Ганс Альберт, старший сын Эйнштейна, в 1937 году тоже перебрался в Америку. Если между ними когда-то и возникали трения, они уже давно забылись. Отец часто навещал его в Южной Каролине, где тот работал инженером-гидравликом и изучал, как в реках накапливается осадочный материал. Они бродили по лесам, болтая о научных исследованиях Ганса Альберта. Эйнштейн-старший с удовольствием слушал его. Став профессором в Беркли, сын вспоминал, что отец по-прежнему любил узнавать о новых изобретениях и остроумных математических задачах. Только вот когда разговор касался квантовой механики, Эйнштейн тут же замыкался в себе: его взгляды на сей счет оставались неколебимыми.
В середине 1930-х настал момент, когда изоляция Эйнштейна, казалось, могла прекратиться.

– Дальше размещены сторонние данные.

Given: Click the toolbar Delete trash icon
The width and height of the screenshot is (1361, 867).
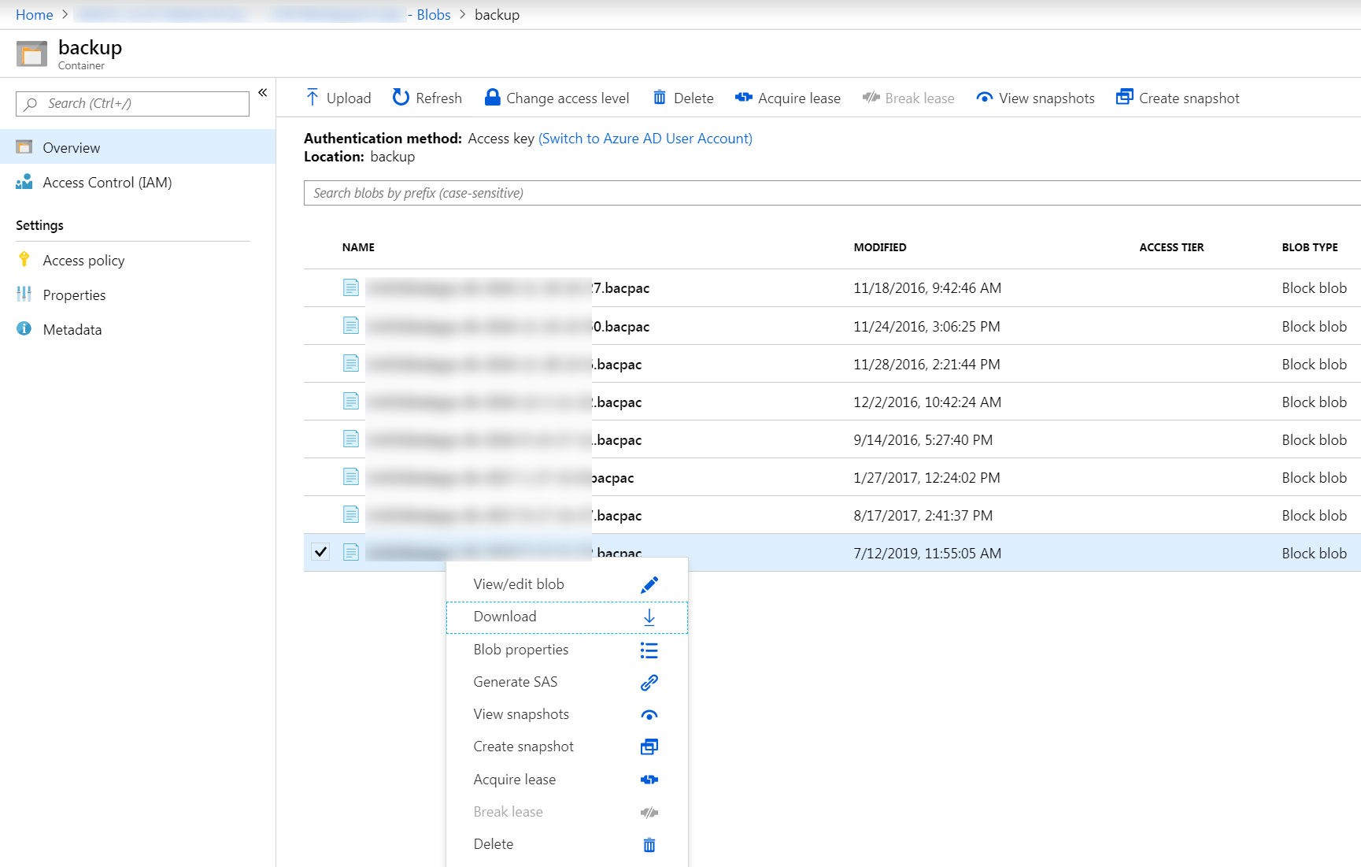Looking at the screenshot, I should (x=660, y=98).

Он поддерживал контакт с Эрвином Шрёдингером, другим великим мечтателем, достигшим огромной славы в Европе и (хоть он и сыграл центральную роль в квантовой революции) разделявшим сомнения Эйнштейна насчет вероятностной интерпретации квантовой механики. Они разделяли и несколько богемное отношение к жизни. (Когда Шрёдингера, известного вольностью нравов, допустили до чтения лекций в Оксфорде в качестве приглашенного профессора, один из тамошних преподавателей заметил: «Иметь в Оксфорде одну жену уже достаточно неловко, но когда у вас их две – это явный перебор».) Они с большой теплотой относились друг к другу. «Ты мне как родной брат, и твой мозг во многом работает как мой», – писал ему Эйнштейн.

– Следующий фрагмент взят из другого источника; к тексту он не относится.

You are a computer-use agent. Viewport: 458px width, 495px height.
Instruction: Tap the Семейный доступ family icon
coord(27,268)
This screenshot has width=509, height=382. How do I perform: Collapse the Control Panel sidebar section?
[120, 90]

Шрёдингер даже (прочитав ту самую статью Эйнштейна 1935 года, посвященную квантовой механике) придумал мысленный эксперимент, направленный на то, чтобы показать, как абсурдно явление квантовой сцепленности (термин, как раз и предложенный австрийцем). Основываясь на идеях, которыми он делился в своих письмах Эйнштейну, Шрёдингер предложил свой знаменитый сценарий: кот попадает в запертую коробку, где имеется сосуд с ядовитым веществом, который может открыться, а может и не открыться – в зависимости от того, породит или нет одну частицу распадающееся радиоактивное вещество внутри коробки. Вероятность того, что кот отравится и погибнет, составляет одну вторую, но единственный способ узнать, выживет ли бедняга, состоит в том, чтобы открыть коробку. А пока вы этого не сделали, определенно сказать, жив кот или мертв, нельзя…
Теперь этот эксперимент фамильярно называют опытом с «котом Шрёдингера» и иллюстрируют с его помощью странные истины, свойственные квантовой механике. Однако в то время он считался критическим выпадом против всей системы, с которой так долго – и так безуспешно – бился Эйнштейн. Совершенно по-эйнштейновски Шрёдингер задействовал собственное воображение, чтобы предпринять яростную атаку на квантовую теорию.
А значит, Эйнштейн и Шрёдингер были явно предрасположены к тому, чтобы стать партнерами. Какое-то время казалось даже, что им скоро представится возможность более тесного сотрудничества. Шрёдингер не был евреем, но его отношения с нацистскими властями складывались непросто, к тому же он не скрывал от мирового физического сообщества, что был бы очень рад получить место в Принстоне, подальше от неспокойной Европы. Случись такое, Эйнштейн и Шрёдингер наверняка стали бы работать вместе. Благодаря такому сотрудничеству Эйнштейн непременно обрел бы более ясное понимание квантовой механики, хотя при его характере вряд ли стал относиться к этой области науки так благосклонно, как в конце концов стал к ней относиться Шрёдингер. Потому что, хотя квантовая механика вовсе не является чем-то совершенно случайным и произвольным (скажем, принцип неопределенности в ней соблюдается неукоснительно), она в основе своей все-таки очень далека от того детерминизма, который, как всегда настаивал Эйнштейн, отражает истинное положение вещей во Вселенной.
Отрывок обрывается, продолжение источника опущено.